Kolomb ikinci yolculuğunda bazı olumsuz durumlar yaşadı. Navidad’da karaya çıktığında adamları ölmüş, kolonileri dağılmıştı. Bunun üzerine 1494 yılında yeni koloni “İsabella” kuruldu ve 1496 yılında Cadiz’e varılarak ikinci yolculuk sona erdi. 1498 yılında altı gemiyle üçüncü yolculuğa çıkan Kolomb yeni koloni Santo Domingo’da karaya çıktı. Fakat bir süre sonra saygınlığı kaybolan ve zincirler içinde İspanya’ya getirilen Kolomb’a Hindistan kral vekili unvanı dışında bütün itibarı iade edildi. 1502 yılında dört karavela ile dördüncü yolculuğuna çıkan Kolomb Hindistan’ı arayış içinde dolaşırken, İspanya’da hastalandı ve 1506 yılında hayatını kaybetti. Cenaze merasimi yapılmadan Valladolid’ce Santamarya manastırına defnedildi, aaha sonra cesedi Poservans manastırına getirildi. 1513 yılında Kral Ferdinand Kolomb’un

(24)

çürümüş kemiklerini Sevilya katedraline büyük merasimle getirdi, 1536 yılında ise Amerika Sen Dominigoye götürüldü, fakat adanın Fransızlar tarafından işgali sonucunda Kolomb’un kemikleri buradan Küba’ya getirtildi. Ve son olarak Kolomb’un kemikleri tekrar İspanya Sevilya katedraline getirtildi (Şükrü, 1931). Yeni Dünya’ya adını veren kişi ise Kolomb’un üçüncü yolculuğuna katılan Amerigo Vespucci’dir (Marc ve Brix, 1996). Kolomb’un aksine Güney Amerika’nın Asya’nın bir parçası olmayıp yeni bir kıta olduğunu düşünen Amerigo Vespucci, 1507 yılında bu konu hakkında bir mektup yazdı ve bu mektuptaki bilgi bütün dünyaya yayıldı (İnan, 1954). 16. yüzyıl ile birlikte Yeni Dünya “America” ya da “Amerigo’nun ülkesi” olarak anılmaya başlandı.
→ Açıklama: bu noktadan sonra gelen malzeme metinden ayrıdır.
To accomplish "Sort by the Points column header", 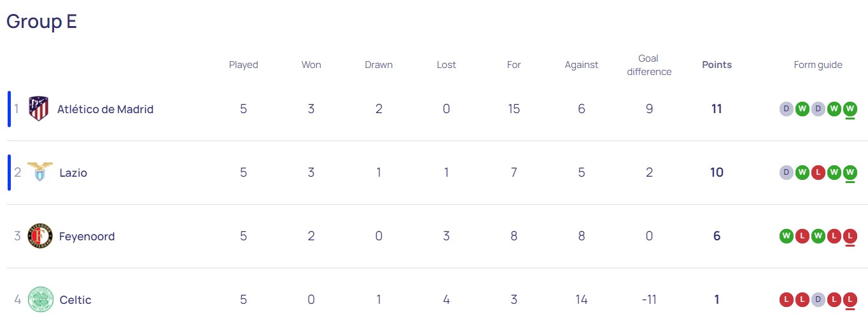I will (x=717, y=65).
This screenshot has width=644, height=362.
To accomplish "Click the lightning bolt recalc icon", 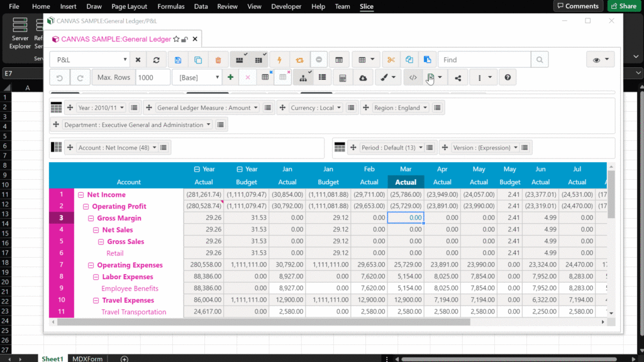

Sabri Tümer’e göre Amerika’nın keşfinde Türklerin stratejik önemi bulunmakla birlikte, Kolomb Müslümanlara ona kininden ve kıskançlığından dolayı bu durumu gizleyerek Türkler’in hakkını gasp etmiştir. Bunun en büyük kanıtı “Türk Takımadaları” ve Piri Reis’in haritasıdır. 15. yüzyılda Türklerin denizcilikteki üstünlüğü birçok tarihçi tarafından dile getirilmiştir. İspanya’nın Hristiyan olmaları yönünde Müslümanlara akıl almaz işkenceler yapması sonucunda Endülüs Müslümanları II. Beyazıt’tan yardım istemiş, bu sebeple Türk ordusu Kemal Reis kaptanlığında Amerika kıyılarına kadar gelmiştir. Ben-i Ahmer Devleti’nin Müslümanlarının kurtarılması sırasında ise karşılıklı esirler alınmıştır. İşte bu esirler Kolomb’un seferinde yer alan esirlerdir. Kolomb kıtayı keşfe ilişkin zorlu yolculukta büyük risklerin olması nedeni ile Ben-i Ahmer Savaşları’nda Kemal Reis’in tayfasından esir düşerek ömür boyu hapse mahkûm edilen üç Türk denizcinin zindandan çıkarılması konusunda Kraliçe İsabella’dan yardım istemiştir. Özellikle Türk tayfalardan takma adı Rodrigo olan Musa Reis olan bu yolculukta Kolomb’un en önem verdiği isimdir. Nitekim Musa Reis yolculuk sırasında isyan çıkartan tayfaların Kolomb’u öldürmek istemesine engel olmuştur. Musa Reis’in bu desteğine rağmen Kolomb, Musa Reis’in sıradan bir tayfa olmadığını, gizli bir din (İslam) taşıdığını, bu durumu kendisinden başka kişinin bilmediğini, kendisine yol gösteren, akıl hocalığı yapan ve ilk karayı gören kişinin Musa Reis olmasına rağmen, mükâfatı bir Müslüman’a vermek istemediğinden bahsetmiştir. Diğer iki Türk tayfa ise dinlerinin öğrenilmesinin sonucunda Hristiyan olması için baskı yapılmıştır, fakat baskıları kabul etmeyen denizciler denize atlayarak intihar etmişlerdir. Sonuç olarak Türkler Amerika kıtasına

(25)

Kolomb’dan önce giderek, haritasını çıkarmışlardır. Kolomb Amerika’nın keşfinde Türk’ün şerefli payını gaspetmişti (Tümer, 2011: 97).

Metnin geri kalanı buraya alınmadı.